Pero el veraneante no suele pensar en ello. O, si lo hace, se lo calla para sí. La noche de San Lorenzo, el veraneante del interior, ese al que la melancolía devuelve una y otra vez a los mismos sitios, a los mismos paisajes de su infancia y su memoria, a los lugares que más y mejor conoce, prefiere imaginar que el verano es infinito y que esa noche se repetirá mil veces, si no éste, sí en próximos veranos. Por eso sigue mirando al cielo sin preocuparse, como si las estrellas fueran luciérnagas o aviones de pasajeros (y como si el firmamento fuera un espejo y no el decorado por el que se deslizan), y por eso, cuando regresa a casa después de horas, a veces con el día ya anunciándose a lo lejos, vuelve con la sensación de haber sido inmortal por otra noche, de haber vivido una noche única, de haber traspasado el tiempo. Un tiempo que, mientras tanto, se ha detenido por un instante como a él le gustaría que se detuviera también el suyo y este verano incipiente, recién inaugurado y estrenado pero que se acerca ya a su ecuador.

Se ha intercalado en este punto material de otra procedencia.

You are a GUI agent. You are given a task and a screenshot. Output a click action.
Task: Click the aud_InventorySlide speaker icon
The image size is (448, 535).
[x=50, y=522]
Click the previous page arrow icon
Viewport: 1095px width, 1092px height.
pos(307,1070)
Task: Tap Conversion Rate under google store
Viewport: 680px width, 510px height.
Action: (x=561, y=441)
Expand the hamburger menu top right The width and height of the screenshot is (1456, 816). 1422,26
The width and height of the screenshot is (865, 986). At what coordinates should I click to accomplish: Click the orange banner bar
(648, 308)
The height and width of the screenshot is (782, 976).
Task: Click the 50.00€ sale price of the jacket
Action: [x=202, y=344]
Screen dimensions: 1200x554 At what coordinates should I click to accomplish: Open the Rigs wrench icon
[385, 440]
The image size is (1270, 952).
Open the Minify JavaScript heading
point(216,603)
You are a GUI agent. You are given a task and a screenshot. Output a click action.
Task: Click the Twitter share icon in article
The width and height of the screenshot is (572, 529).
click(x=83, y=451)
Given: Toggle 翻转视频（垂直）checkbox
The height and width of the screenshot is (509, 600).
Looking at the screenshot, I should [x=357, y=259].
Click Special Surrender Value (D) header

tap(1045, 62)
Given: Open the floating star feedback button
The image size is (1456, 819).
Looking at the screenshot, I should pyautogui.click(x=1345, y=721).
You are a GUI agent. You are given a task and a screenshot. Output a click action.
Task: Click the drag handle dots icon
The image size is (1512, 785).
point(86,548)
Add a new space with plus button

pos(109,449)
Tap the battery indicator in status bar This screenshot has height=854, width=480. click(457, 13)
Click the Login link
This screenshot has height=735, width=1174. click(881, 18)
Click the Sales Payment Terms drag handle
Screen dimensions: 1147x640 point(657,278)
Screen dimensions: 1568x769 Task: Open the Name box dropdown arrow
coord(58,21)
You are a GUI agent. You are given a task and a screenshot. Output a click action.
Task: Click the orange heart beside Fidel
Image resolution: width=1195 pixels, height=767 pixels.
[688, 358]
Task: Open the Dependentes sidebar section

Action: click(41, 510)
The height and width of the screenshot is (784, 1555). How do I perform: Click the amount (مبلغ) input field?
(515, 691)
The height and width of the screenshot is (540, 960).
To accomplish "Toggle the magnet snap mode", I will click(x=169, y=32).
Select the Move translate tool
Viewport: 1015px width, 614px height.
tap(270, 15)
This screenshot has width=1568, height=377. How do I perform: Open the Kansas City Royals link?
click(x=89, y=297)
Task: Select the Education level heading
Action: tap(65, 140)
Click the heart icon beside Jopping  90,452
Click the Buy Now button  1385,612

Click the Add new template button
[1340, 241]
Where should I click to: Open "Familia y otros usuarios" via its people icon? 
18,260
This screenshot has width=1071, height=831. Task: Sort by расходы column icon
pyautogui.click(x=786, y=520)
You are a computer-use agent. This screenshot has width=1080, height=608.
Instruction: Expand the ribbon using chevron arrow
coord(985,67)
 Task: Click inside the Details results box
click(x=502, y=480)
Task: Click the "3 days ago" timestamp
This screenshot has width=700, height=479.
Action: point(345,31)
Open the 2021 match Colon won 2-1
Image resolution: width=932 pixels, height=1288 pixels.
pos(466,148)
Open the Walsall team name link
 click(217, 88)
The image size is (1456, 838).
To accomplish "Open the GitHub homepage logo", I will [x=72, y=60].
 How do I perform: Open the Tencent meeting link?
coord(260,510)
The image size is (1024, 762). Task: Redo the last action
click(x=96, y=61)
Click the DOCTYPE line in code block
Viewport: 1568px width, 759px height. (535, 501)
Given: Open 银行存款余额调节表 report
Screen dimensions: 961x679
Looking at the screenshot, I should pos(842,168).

Luego llegarán las fiestas. O antes. O al mismo tiempo, que a san Lorenzo se le celebra en muchos lugares, al margen de sus lágrimas de estrellas pasajeras y fugaces. Llegarán las fiestas, las excursiones, las comidas familiares en casa o en el restaurante ("¿qué tal los niños?", ¿"cómo te va en el trabajo?", "¿te jubilas o todavía te queda?"...), las visitas obligadas a ese lugar tan bonito que hay que enseñar al grupo de amigos, la participación en las actividades culturales del lugar, que alguien se encarga siempre de organizar para no parecer un indiferente, la colaboración en el arreglo de la ermita o del cementerio, que se caen y hay que evitarlo... El veraneante del interior, con mayor o menor disposición, va pasando de una a otra actividad con obediente docilidad, enhebrando en su verano las costumbres y los ritos ya sabidos hasta que, cuando se da cuenta, comienza a ver el final de agosto y, lo que es peor, el de sus vacaciones. Lo hace ya tarde, cuando el verano está terminando y cuando ya apenas tiene tiempo de volver la vista atrás para intentar atrapar el tiempo o por lo menos para aprovecharlo más.

Repetir ritos

Pero le pasa todos los años. Le pasa cada verano y le seguirá pasando, porque el verano es eso precisamente: una lluvia de estrellas pasajeras, de lágrimas de San Lorenzo que se deslizan a toda prisa para satisfacción del mundo, que no sabe o no quiere entender adónde va. Si lo sabe, lo calla para no temblar de miedo, y si no lo quiere entender, lo oculta para que no le llamen cobarde. Al veraneante interior le han llamado cobarde muchas veces, si no explícita, sí implícitamente, por empeñarse en repetir ritos, por agarrarse al rigor freudiano de sus orígenes familiares, por conformarse con su felicidad de pueblo, tan distinta de la de la aventura o de la de la aglomeración playera, pero eso no le importa porque él no está de acuerdo con esa visión tan simple de su verano; al contrario, se cree el más valiente por atreverse a enfrentarse al tiempo en lugar de escapar de él, como hacen los otros. Pero ahora sabe que su cobardía es cierta. Cuando agosto se desliza poco a poco hacia su ocaso, cuando septiembre asoma sus barbas rubias por detrás de las fiestas patronales y los fuegos, cuando la música del verano empieza a ajarse como la fruta seca, el veraneante del interior siente el vértigo del tiempo y la cobardía de no enfrentarse a él y entonces vuelve sus ojos a San Lorenzo, a esa noche tan hermosa que hasta el tiempo se detiene para ver caer las estrellas. A esa noche en la que el mundo, cansado de tantas vueltas, se para por unas horas y se queda inmóvil y a oscuras, con el cielo convertido en un estanque en el que los desaparecidos brillan como luciérnagas y los astros toman nombre de personas o de deseos.